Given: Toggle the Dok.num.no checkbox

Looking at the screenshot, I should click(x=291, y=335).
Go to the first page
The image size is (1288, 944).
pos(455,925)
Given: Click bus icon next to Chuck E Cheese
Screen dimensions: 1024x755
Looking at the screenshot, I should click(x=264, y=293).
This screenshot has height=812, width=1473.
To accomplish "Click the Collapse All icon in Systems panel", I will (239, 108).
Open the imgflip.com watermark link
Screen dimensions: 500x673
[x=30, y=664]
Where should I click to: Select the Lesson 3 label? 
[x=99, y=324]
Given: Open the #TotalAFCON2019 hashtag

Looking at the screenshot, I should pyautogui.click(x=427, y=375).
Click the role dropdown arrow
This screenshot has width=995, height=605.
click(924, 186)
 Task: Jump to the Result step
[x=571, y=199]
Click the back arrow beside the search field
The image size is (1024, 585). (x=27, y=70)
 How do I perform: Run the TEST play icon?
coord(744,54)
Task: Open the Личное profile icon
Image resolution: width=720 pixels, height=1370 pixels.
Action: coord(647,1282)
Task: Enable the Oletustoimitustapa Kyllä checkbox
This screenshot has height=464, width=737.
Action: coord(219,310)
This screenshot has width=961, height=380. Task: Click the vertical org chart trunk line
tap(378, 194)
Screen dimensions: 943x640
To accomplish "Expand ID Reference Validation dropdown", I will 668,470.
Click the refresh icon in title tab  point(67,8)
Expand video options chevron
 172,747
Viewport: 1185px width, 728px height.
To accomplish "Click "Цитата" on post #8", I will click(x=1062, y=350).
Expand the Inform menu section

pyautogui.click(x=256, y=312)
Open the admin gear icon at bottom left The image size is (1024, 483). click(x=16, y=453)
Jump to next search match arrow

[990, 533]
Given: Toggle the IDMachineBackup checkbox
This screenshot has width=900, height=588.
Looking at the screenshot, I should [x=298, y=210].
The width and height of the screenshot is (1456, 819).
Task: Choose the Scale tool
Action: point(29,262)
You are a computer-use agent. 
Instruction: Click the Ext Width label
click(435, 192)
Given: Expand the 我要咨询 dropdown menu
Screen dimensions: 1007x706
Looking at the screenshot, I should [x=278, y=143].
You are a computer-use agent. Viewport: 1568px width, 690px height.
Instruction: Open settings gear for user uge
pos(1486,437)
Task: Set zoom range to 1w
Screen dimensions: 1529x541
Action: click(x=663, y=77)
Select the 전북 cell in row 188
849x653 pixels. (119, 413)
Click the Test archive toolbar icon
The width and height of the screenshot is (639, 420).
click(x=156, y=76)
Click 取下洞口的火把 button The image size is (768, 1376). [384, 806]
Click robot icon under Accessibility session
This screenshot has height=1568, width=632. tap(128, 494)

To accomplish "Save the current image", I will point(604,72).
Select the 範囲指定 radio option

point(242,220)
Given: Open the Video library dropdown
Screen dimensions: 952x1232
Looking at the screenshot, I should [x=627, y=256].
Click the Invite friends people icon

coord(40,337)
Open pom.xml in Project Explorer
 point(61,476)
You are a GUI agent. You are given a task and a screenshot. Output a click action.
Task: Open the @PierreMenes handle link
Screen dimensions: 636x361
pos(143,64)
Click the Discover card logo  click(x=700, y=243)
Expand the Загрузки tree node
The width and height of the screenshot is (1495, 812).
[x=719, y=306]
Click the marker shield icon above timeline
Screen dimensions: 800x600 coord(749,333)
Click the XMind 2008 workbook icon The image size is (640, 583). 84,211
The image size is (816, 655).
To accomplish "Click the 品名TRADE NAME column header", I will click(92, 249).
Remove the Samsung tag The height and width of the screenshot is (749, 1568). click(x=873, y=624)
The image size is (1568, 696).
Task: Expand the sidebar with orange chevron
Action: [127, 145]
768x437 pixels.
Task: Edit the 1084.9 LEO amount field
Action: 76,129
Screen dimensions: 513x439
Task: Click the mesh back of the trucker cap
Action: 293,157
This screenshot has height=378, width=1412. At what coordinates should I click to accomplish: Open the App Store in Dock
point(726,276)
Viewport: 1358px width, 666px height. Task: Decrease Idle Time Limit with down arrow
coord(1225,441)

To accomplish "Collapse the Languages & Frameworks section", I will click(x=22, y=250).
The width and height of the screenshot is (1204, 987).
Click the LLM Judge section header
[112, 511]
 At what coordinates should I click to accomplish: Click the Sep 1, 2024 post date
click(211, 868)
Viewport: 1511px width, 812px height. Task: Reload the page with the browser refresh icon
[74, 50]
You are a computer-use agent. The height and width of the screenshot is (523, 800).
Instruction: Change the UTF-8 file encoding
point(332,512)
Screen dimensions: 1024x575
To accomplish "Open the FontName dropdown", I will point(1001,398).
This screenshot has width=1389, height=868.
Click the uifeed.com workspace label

|---|

> [PROBLEM REQUIREMENTS]: None of the records may be skipped; each is to be repeated exactly.

> [SOLUTION]:
Given: Toggle the Dok.num.no checkbox

Looking at the screenshot, I should click(x=291, y=335).
Go to the first page
The image size is (1288, 944).
pos(455,925)
Given: Click bus icon next to Chuck E Cheese
Screen dimensions: 1024x755
Looking at the screenshot, I should click(x=264, y=293).
This screenshot has height=812, width=1473.
To accomplish "Click the Collapse All icon in Systems panel", I will (239, 108).
Open the imgflip.com watermark link
Screen dimensions: 500x673
[x=30, y=664]
Where should I click to: Select the Lesson 3 label? 
[x=99, y=324]
Given: Open the #TotalAFCON2019 hashtag

Looking at the screenshot, I should pyautogui.click(x=427, y=375).
Click the role dropdown arrow
This screenshot has width=995, height=605.
click(924, 186)
 Task: Jump to the Result step
[x=571, y=199]
Click the back arrow beside the search field
The image size is (1024, 585). (x=27, y=70)
 How do I perform: Run the TEST play icon?
coord(744,54)
Task: Open the Личное profile icon
Image resolution: width=720 pixels, height=1370 pixels.
Action: coord(647,1282)
Task: Enable the Oletustoimitustapa Kyllä checkbox
This screenshot has height=464, width=737.
Action: coord(219,310)
This screenshot has width=961, height=380. Task: Click the vertical org chart trunk line
tap(378, 194)
Screen dimensions: 943x640
To accomplish "Expand ID Reference Validation dropdown", I will 668,470.
Click the refresh icon in title tab  point(67,8)
Expand video options chevron
 172,747
Viewport: 1185px width, 728px height.
To accomplish "Click "Цитата" on post #8", I will click(x=1062, y=350).
Expand the Inform menu section

pyautogui.click(x=256, y=312)
Open the admin gear icon at bottom left The image size is (1024, 483). click(x=16, y=453)
Jump to next search match arrow

[990, 533]
Given: Toggle the IDMachineBackup checkbox
This screenshot has width=900, height=588.
Looking at the screenshot, I should [x=298, y=210].
The width and height of the screenshot is (1456, 819).
Task: Choose the Scale tool
Action: point(29,262)
You are a computer-use agent. 
Instruction: Click the Ext Width label
click(435, 192)
Given: Expand the 我要咨询 dropdown menu
Screen dimensions: 1007x706
Looking at the screenshot, I should [x=278, y=143].
You are a computer-use agent. Viewport: 1568px width, 690px height.
Instruction: Open settings gear for user uge
pos(1486,437)
Task: Set zoom range to 1w
Screen dimensions: 1529x541
Action: click(x=663, y=77)
Select the 전북 cell in row 188
849x653 pixels. (119, 413)
Click the Test archive toolbar icon
The width and height of the screenshot is (639, 420).
click(x=156, y=76)
Click 取下洞口的火把 button The image size is (768, 1376). [384, 806]
Click robot icon under Accessibility session
This screenshot has height=1568, width=632. tap(128, 494)

To accomplish "Save the current image", I will point(604,72).
Select the 範囲指定 radio option

point(242,220)
Given: Open the Video library dropdown
Screen dimensions: 952x1232
Looking at the screenshot, I should [x=627, y=256].
Click the Invite friends people icon

coord(40,337)
Open pom.xml in Project Explorer
 point(61,476)
You are a GUI agent. You are given a task and a screenshot. Output a click action.
Task: Open the @PierreMenes handle link
Screen dimensions: 636x361
pos(143,64)
Click the Discover card logo  click(x=700, y=243)
Expand the Загрузки tree node
The width and height of the screenshot is (1495, 812).
[x=719, y=306]
Click the marker shield icon above timeline
Screen dimensions: 800x600 coord(749,333)
Click the XMind 2008 workbook icon The image size is (640, 583). 84,211
The image size is (816, 655).
To accomplish "Click the 品名TRADE NAME column header", I will click(92, 249).
Remove the Samsung tag The height and width of the screenshot is (749, 1568). click(x=873, y=624)
The image size is (1568, 696).
Task: Expand the sidebar with orange chevron
Action: [127, 145]
768x437 pixels.
Task: Edit the 1084.9 LEO amount field
Action: 76,129
Screen dimensions: 513x439
Task: Click the mesh back of the trucker cap
Action: 293,157
This screenshot has height=378, width=1412. At what coordinates should I click to accomplish: Open the App Store in Dock
point(726,276)
Viewport: 1358px width, 666px height. Task: Decrease Idle Time Limit with down arrow
coord(1225,441)

To accomplish "Collapse the Languages & Frameworks section", I will click(x=22, y=250).
The width and height of the screenshot is (1204, 987).
Click the LLM Judge section header
[112, 511]
 At what coordinates should I click to accomplish: Click the Sep 1, 2024 post date
click(211, 868)
Viewport: 1511px width, 812px height. Task: Reload the page with the browser refresh icon
[74, 50]
You are a computer-use agent. The height and width of the screenshot is (523, 800).
Instruction: Change the UTF-8 file encoding
point(332,512)
Screen dimensions: 1024x575
To accomplish "Open the FontName dropdown", I will point(1001,398).
This screenshot has width=1389, height=868.
Click the uifeed.com workspace label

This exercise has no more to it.